----- INFORMATION GIVEN

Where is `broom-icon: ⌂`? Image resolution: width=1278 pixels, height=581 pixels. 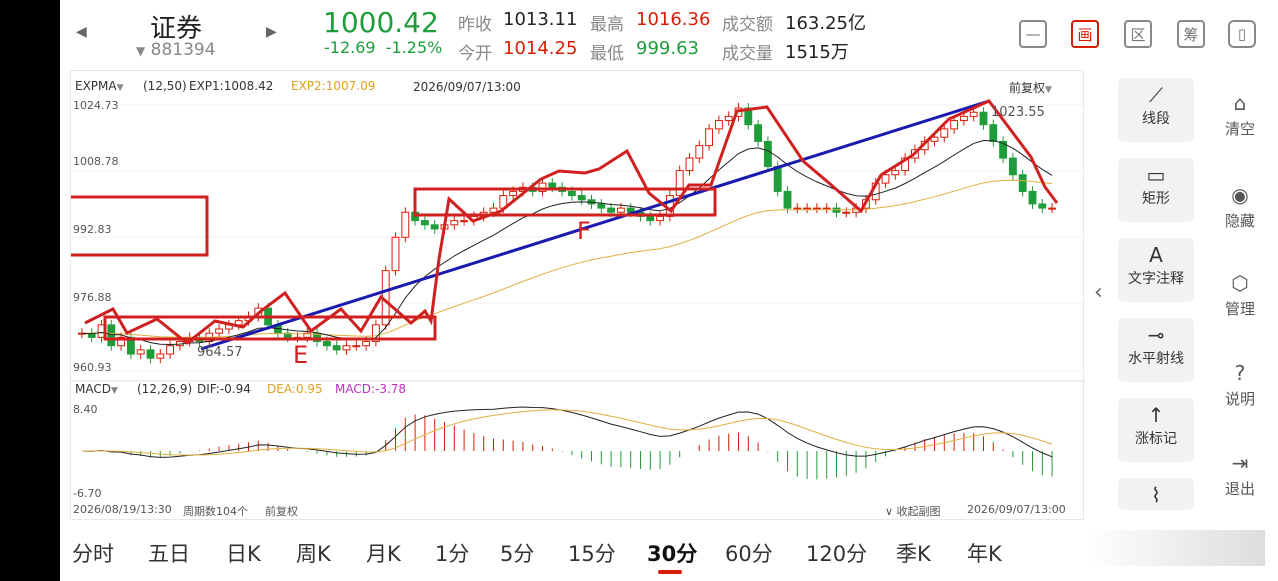 broom-icon: ⌂ is located at coordinates (1240, 103).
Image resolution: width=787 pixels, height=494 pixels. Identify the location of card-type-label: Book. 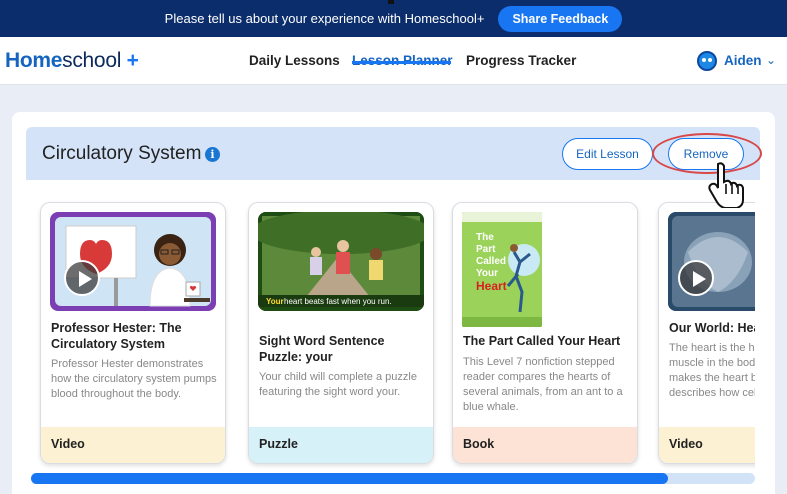
(545, 445).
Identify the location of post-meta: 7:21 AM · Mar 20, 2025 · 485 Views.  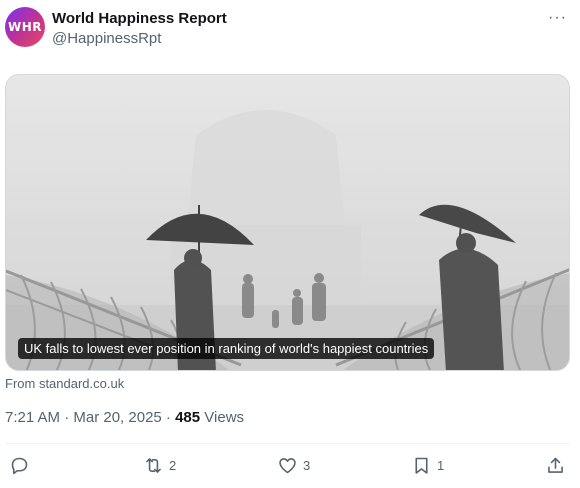
(124, 418).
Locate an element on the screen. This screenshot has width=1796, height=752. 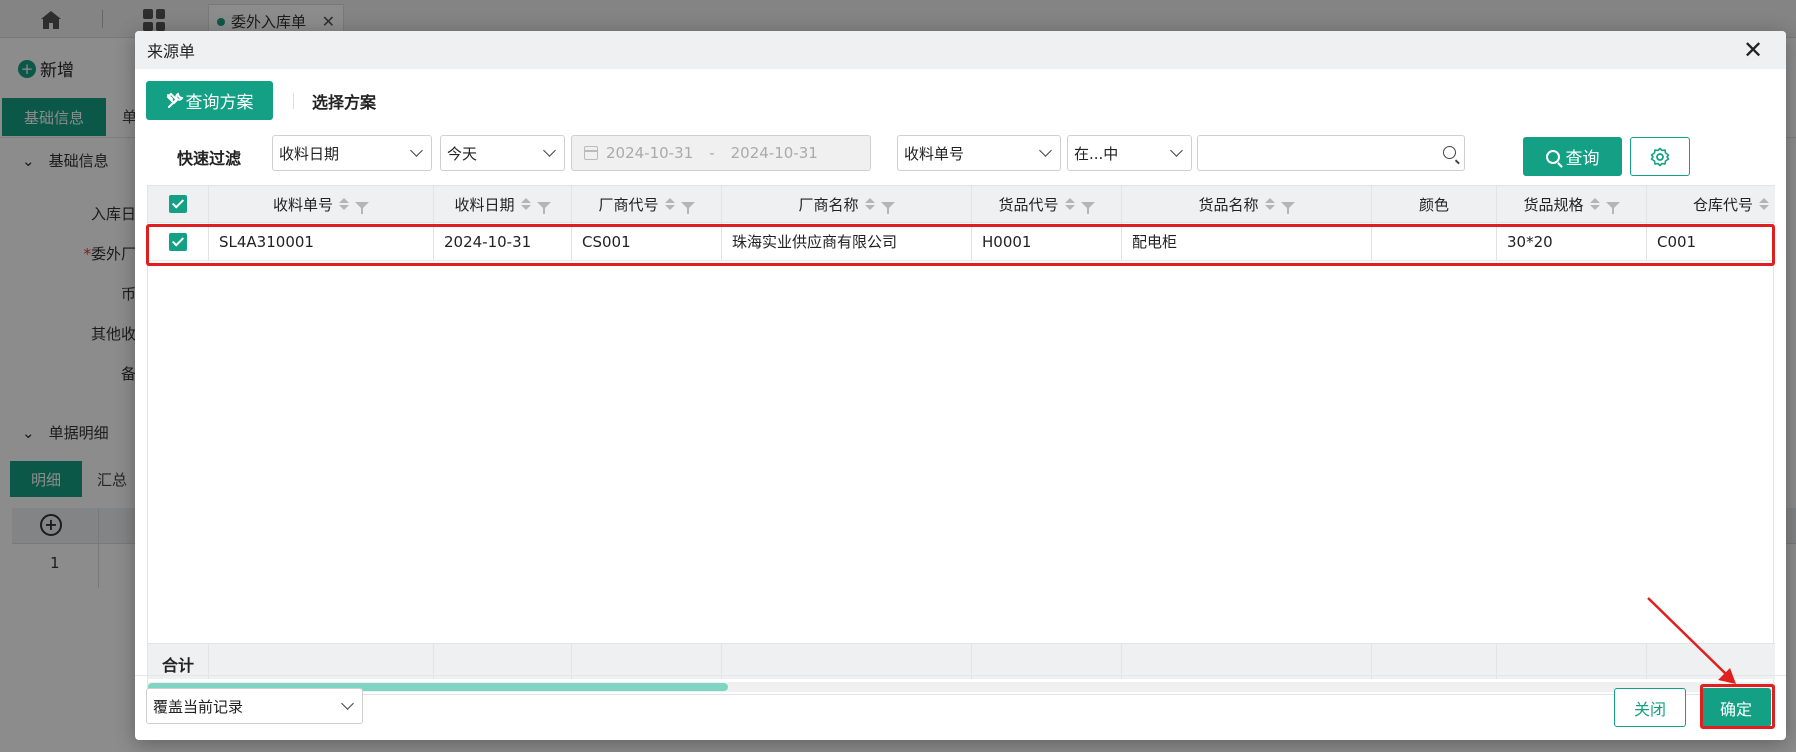
search-field is located at coordinates (1331, 153).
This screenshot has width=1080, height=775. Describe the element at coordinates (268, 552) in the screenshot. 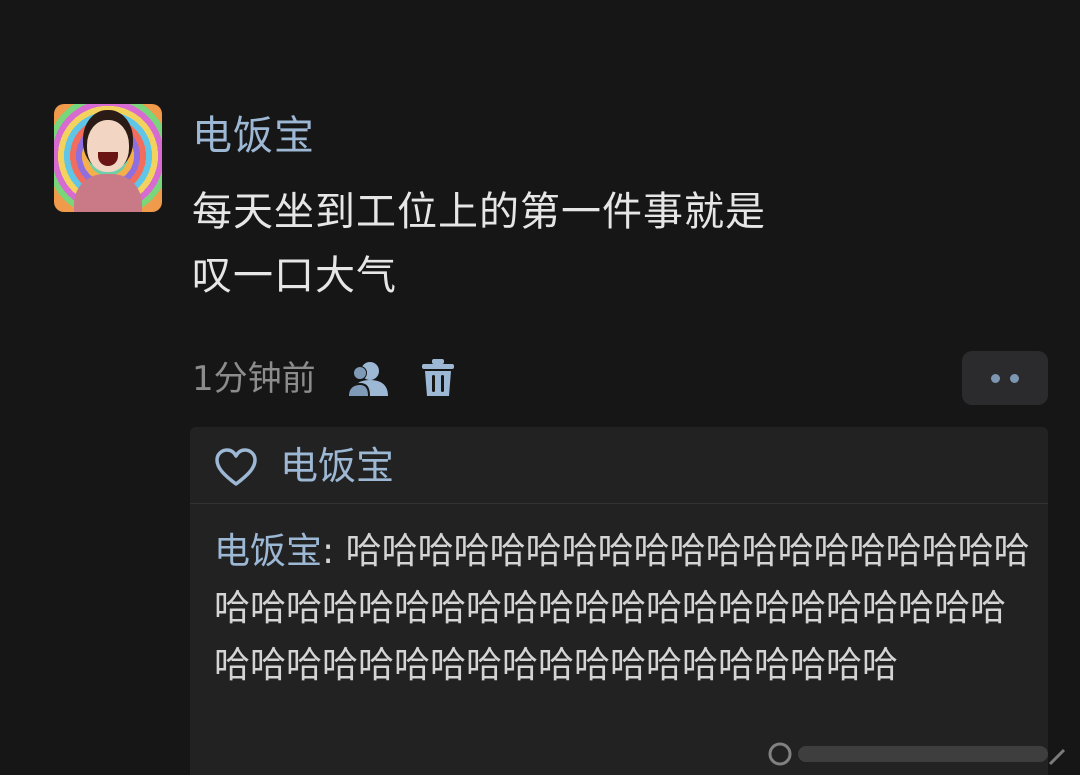

I see `reply-author: 电饭宝` at that location.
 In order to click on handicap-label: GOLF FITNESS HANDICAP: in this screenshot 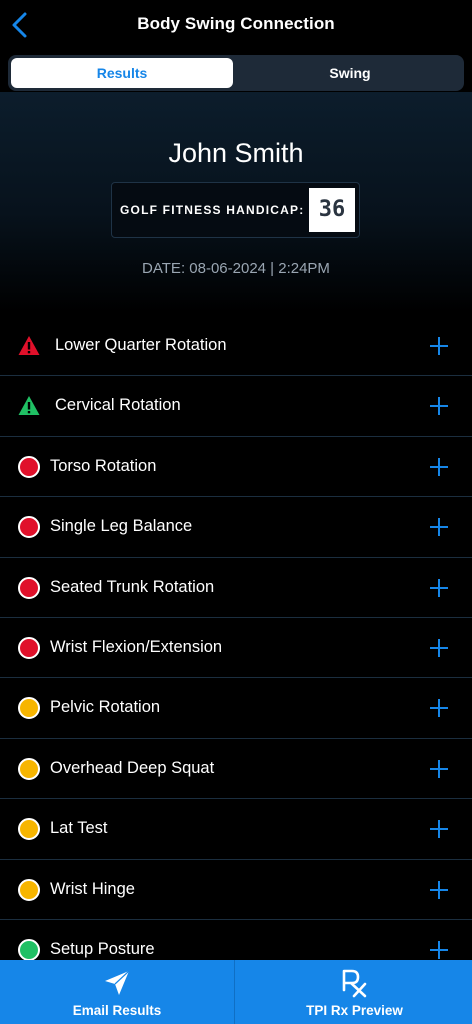, I will do `click(212, 210)`.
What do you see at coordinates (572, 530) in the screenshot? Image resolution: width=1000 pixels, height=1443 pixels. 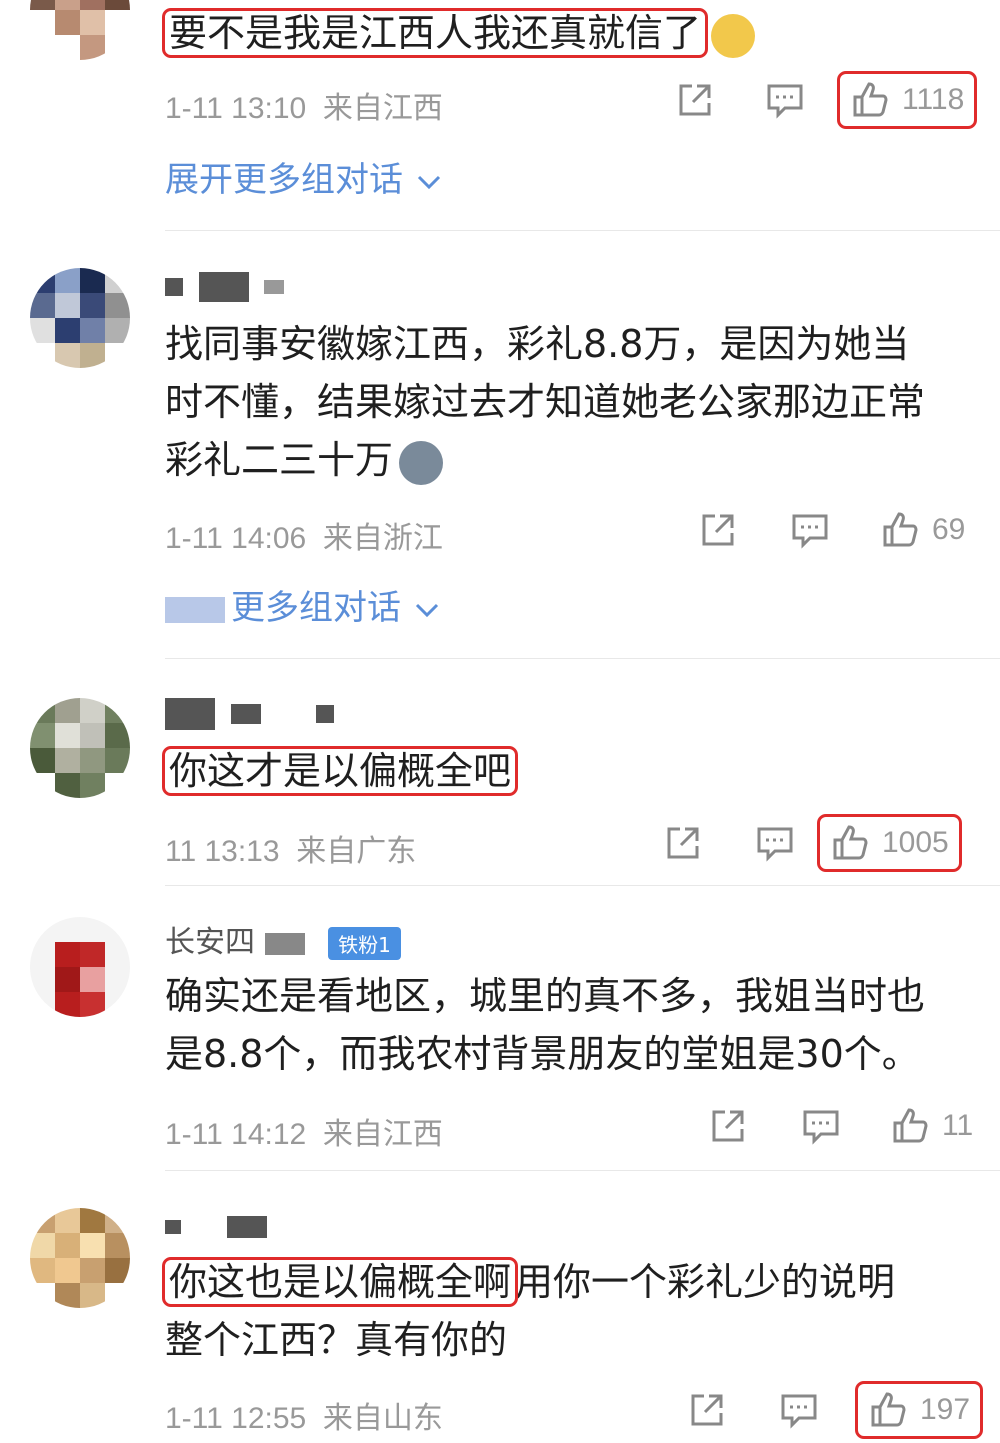 I see `comment-meta: 1-11 14:06 来自浙江 69` at bounding box center [572, 530].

----------

WHAT TO WORK ON: Reproduce word for word the lines from the one containing "Identify the location of post-meta: 7:21" through the one containing "at that location.", including both of those lines. Leave the pictures out of your answer.

RESPONSE:
Identify the location of post-meta: 7:21 AM · Mar 20, 2025 · 485 Views.  
(124, 418).
Locate an element on the screen. This screenshot has width=1796, height=752. 
search-field is located at coordinates (1331, 153).
This screenshot has width=1080, height=775. Describe the element at coordinates (268, 552) in the screenshot. 

I see `reply-author: 电饭宝` at that location.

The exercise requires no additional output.